Share @ LinkedIn Facebook  python, multiprocessing, pool

Overview

Multiprocessing module lets spawn new processes from the existing one and has the same API like that of the threading module. As it creates a new process, GIL (Global Interpreter Lock) won't be an issue with it. It uses processes of underlying platforms (Unix, Windows, etc.)

User needs to decide on whether he/she really needs processes as creating processes can be more overhead than creating threads. Threads are lightweight and easy to create whereas processes are not. It's better to do testing with both threading and multiprocessing modules and then decide which one would be better for performance.

In [1]:
import numpy as np # linear algebra
import pandas as pd # data processing, CSV file I/O (e.g. pd.read_csv)
import os,sys
import multiprocessing
from multiprocessing import Pool, Process
import time
print('Multiprocessing Version : '+sys.version)
Multiprocessing Version : 3.7.3 (default, Mar 27 2019, 22:11:17)
[GCC 7.3.0]

Process class of multiprocessing has the same API as that of threading for creating new processes.

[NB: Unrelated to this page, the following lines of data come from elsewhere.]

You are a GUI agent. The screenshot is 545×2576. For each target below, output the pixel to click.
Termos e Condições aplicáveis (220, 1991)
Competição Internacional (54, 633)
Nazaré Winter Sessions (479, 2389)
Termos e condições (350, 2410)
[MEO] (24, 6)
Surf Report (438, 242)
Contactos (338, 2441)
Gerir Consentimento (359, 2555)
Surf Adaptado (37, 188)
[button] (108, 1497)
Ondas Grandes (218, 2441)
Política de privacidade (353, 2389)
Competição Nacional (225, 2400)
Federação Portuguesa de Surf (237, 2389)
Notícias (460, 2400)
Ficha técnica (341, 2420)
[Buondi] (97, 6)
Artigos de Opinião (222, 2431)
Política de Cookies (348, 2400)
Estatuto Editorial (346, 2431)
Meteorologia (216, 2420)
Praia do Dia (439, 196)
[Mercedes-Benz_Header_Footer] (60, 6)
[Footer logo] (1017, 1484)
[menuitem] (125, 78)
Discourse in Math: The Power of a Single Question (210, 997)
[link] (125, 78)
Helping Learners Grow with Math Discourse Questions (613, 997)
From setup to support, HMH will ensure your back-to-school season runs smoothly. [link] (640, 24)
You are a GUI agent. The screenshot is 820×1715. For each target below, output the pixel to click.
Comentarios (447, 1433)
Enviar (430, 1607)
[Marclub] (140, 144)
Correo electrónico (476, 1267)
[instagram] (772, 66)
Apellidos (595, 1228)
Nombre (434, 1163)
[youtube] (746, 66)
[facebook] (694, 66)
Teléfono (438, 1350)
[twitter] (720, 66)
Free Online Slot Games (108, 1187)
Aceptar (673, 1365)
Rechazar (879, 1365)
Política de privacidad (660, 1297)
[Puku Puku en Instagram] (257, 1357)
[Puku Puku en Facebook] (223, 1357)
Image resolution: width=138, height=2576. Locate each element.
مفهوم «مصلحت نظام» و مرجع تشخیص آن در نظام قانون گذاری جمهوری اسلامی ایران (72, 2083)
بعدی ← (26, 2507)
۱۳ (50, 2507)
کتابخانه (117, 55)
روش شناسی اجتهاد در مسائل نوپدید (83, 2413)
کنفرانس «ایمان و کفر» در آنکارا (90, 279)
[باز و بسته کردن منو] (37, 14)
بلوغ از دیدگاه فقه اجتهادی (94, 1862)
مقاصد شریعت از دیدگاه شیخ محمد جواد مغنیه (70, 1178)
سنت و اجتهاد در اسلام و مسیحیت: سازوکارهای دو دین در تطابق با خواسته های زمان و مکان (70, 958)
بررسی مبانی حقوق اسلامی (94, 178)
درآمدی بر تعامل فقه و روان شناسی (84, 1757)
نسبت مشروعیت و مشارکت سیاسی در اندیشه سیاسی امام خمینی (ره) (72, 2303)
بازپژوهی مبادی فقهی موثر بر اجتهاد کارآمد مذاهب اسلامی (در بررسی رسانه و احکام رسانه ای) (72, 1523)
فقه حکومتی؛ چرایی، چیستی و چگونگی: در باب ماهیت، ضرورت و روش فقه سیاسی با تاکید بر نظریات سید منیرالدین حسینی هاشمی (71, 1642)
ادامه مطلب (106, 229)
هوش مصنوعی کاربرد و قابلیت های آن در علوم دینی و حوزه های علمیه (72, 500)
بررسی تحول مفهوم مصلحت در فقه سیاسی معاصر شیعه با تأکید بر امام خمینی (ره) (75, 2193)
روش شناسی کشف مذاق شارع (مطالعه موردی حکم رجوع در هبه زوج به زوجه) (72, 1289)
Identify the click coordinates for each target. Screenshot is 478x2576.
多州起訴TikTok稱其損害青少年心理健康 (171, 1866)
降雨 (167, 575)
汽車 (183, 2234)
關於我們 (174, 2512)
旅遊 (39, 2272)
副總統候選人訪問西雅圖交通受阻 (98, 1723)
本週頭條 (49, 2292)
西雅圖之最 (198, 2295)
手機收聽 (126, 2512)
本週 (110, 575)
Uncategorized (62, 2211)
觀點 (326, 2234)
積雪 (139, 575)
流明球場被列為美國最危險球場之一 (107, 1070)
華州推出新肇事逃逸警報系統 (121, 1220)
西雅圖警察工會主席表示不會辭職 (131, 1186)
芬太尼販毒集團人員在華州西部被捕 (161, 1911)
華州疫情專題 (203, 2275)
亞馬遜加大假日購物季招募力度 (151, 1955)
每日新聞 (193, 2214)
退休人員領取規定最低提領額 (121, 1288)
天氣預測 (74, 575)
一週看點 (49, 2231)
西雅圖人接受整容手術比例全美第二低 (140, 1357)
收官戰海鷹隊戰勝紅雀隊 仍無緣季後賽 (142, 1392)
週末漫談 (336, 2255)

New process can be spawned by creating Process object by passing function and arguments to function to it. The process can be executed by calling the start() method of Process class the same way as the threading module.

In [2]:
def test_func(arg1):
    print(arg1)
    print('Process ID of parent process which created this sub process : %d'%os.getppid()) ## In case of jupyter notebook parent process id will be same until you restart kernel
    print('Process ID of sub-process which got created : %d'%os.getpid())

if __name__ == '__main__':
    p = Process(target=test_func, args = ('Test first process creation',))
    p.start()
Test first process creation
Process ID of parent process which created this sub process : 5313
Process ID of sub-process which got created : 5328

There are 3 ways to create new subprocess using multiprocessing. Below is given comparision of 3 ways.

spawn fork forkserver
Parent process starts a new python interpreter process. Parent process uses os.fork() to fork python interpreter A new server process is started when program kicks off which is then used to create new process
Child process only inherits resources necessary for running it's run()function Child process inherits all resources of parent process Child process does not inherit any resource from parent.
Supported on both Unix and Windows Supported on Unix only Supported on few version of Unix (versions which support passing file descriptors over Unix pipes)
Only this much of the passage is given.